GIVEN EXERCISE: Repeat the lines of the entries below word for word, starting with the line that contains "The image size is (266, 134)." and going on through the last line of the entries. Omit the pictures from your answer.
··········
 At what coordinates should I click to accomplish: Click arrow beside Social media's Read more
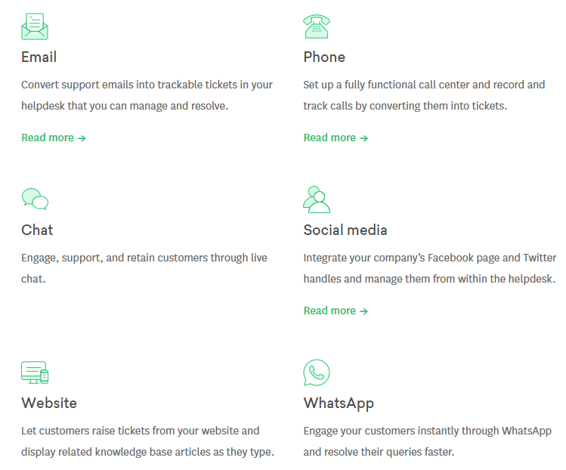click(x=364, y=311)
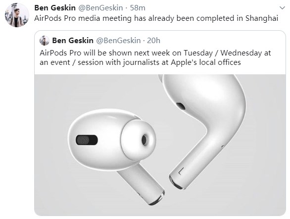Click the black vent grille on left AirPod
The height and width of the screenshot is (219, 290).
[87, 140]
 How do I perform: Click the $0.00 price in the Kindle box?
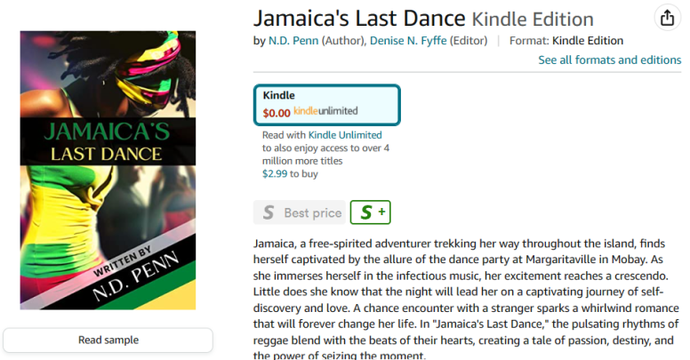coord(277,113)
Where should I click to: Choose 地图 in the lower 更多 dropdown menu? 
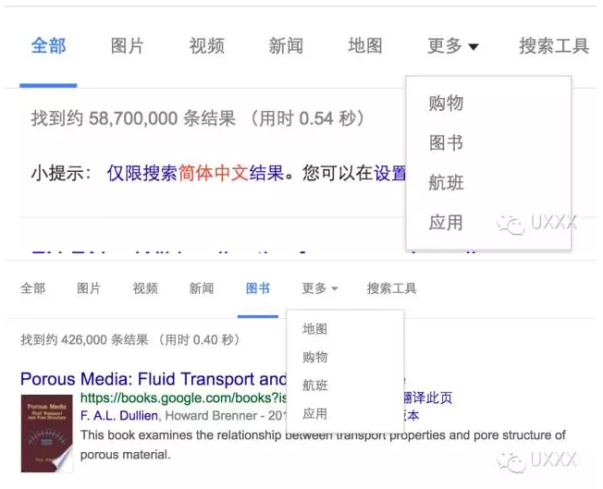point(315,329)
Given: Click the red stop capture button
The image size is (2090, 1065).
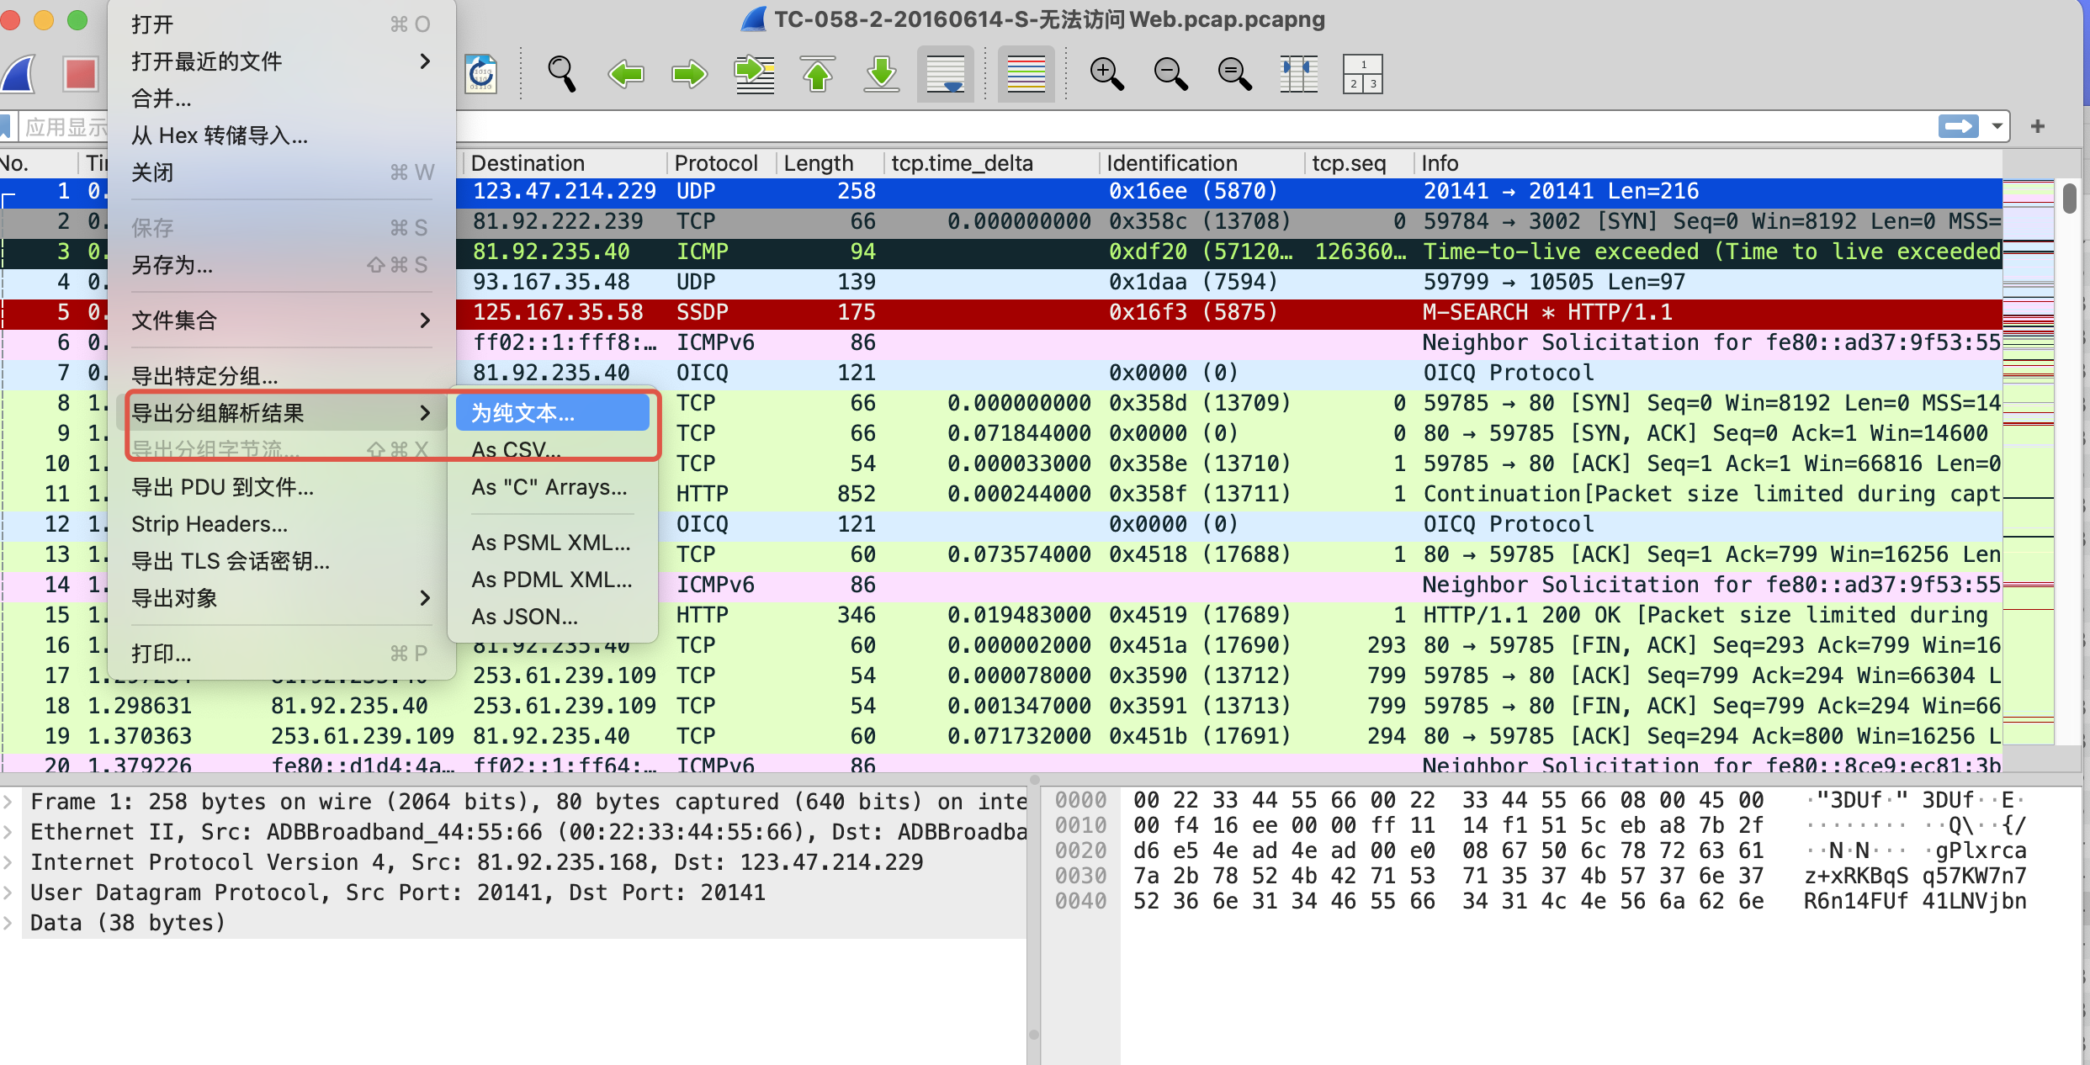Looking at the screenshot, I should pos(81,74).
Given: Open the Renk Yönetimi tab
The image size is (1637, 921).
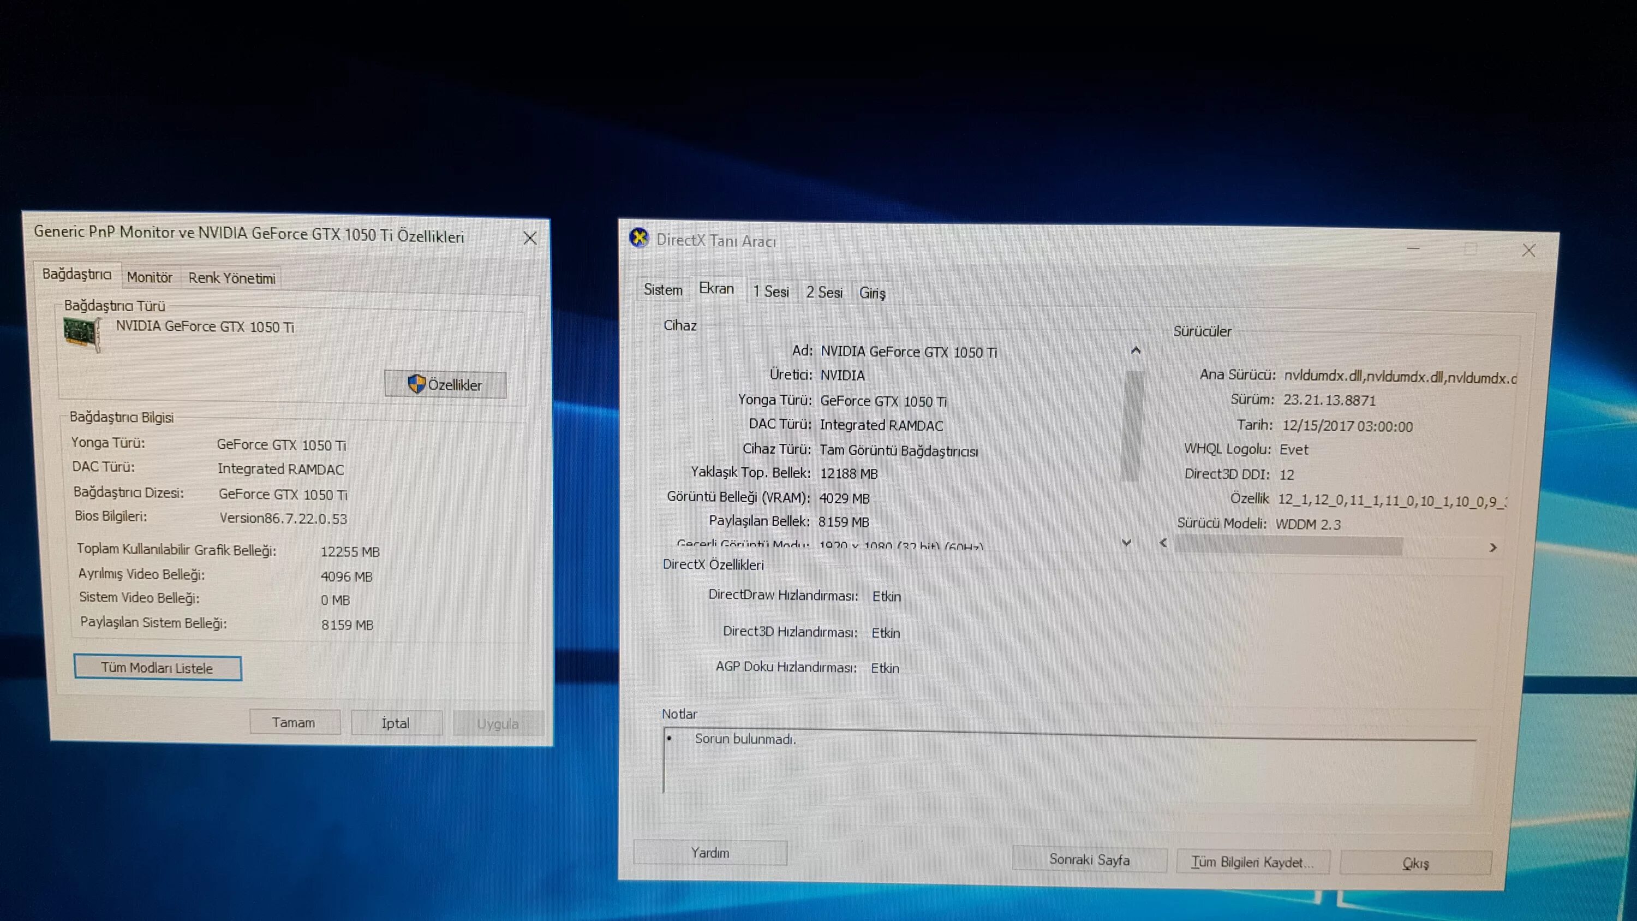Looking at the screenshot, I should (231, 278).
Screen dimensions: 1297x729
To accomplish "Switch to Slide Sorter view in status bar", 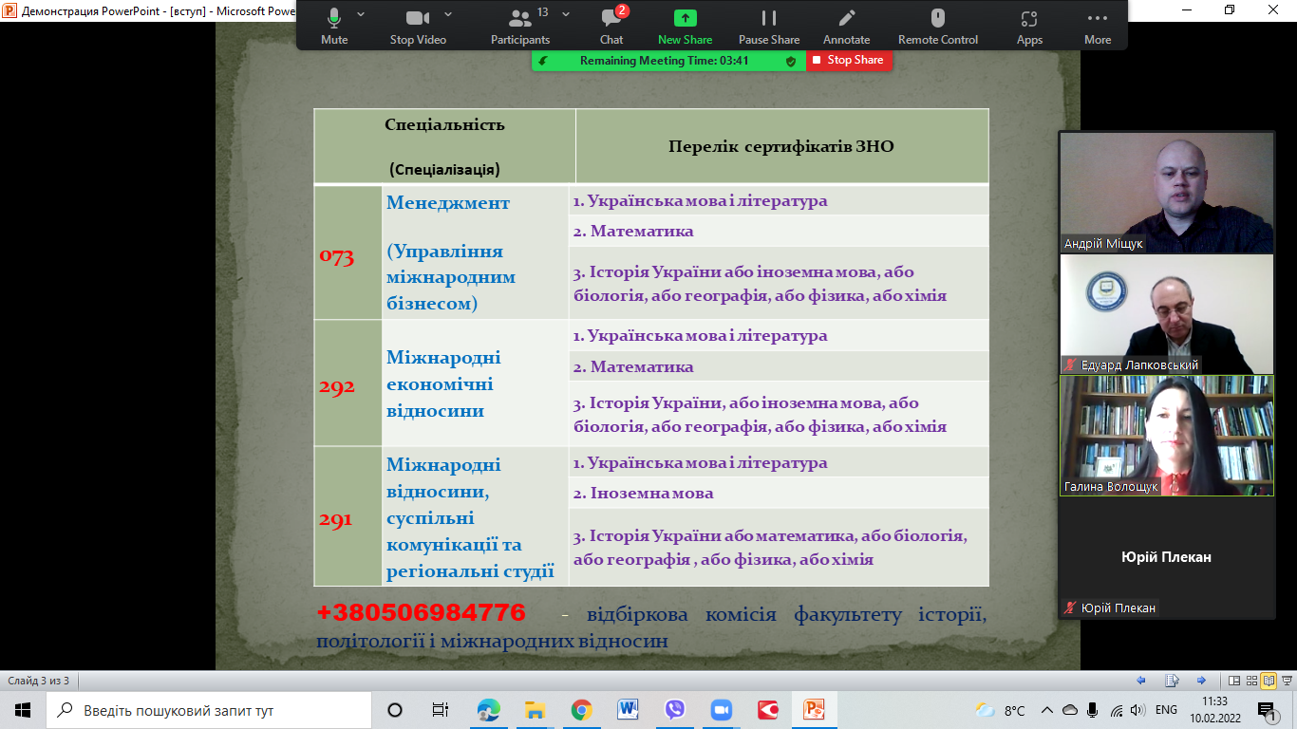I will tap(1251, 681).
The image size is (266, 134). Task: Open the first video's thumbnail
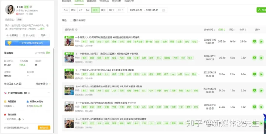tap(69, 41)
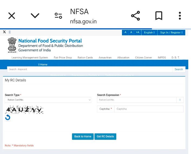
Task: Open the Search Type dropdown
Action: pos(48,100)
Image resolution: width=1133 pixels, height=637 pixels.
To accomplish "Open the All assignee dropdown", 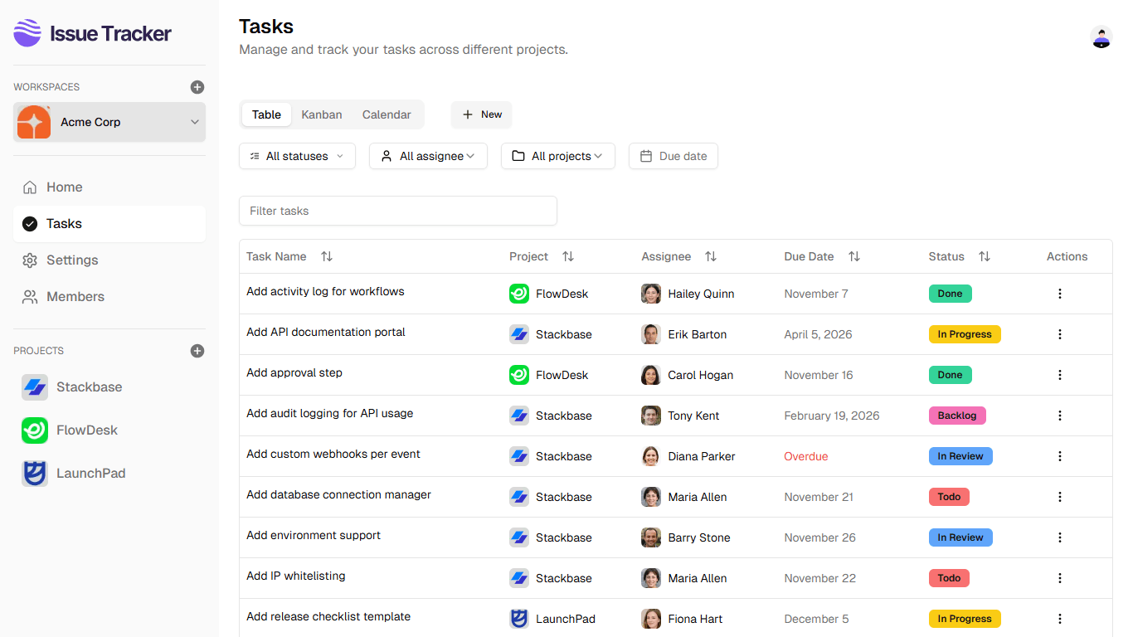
··········
EXERCISE OUTPUT:
The image size is (266, 134). Task: Open the first video's thumbnail
tap(69, 41)
Task: Open the Search Type dropdown
Action: pos(48,100)
Image resolution: width=1133 pixels, height=637 pixels.
To accomplish "Open the All assignee dropdown", 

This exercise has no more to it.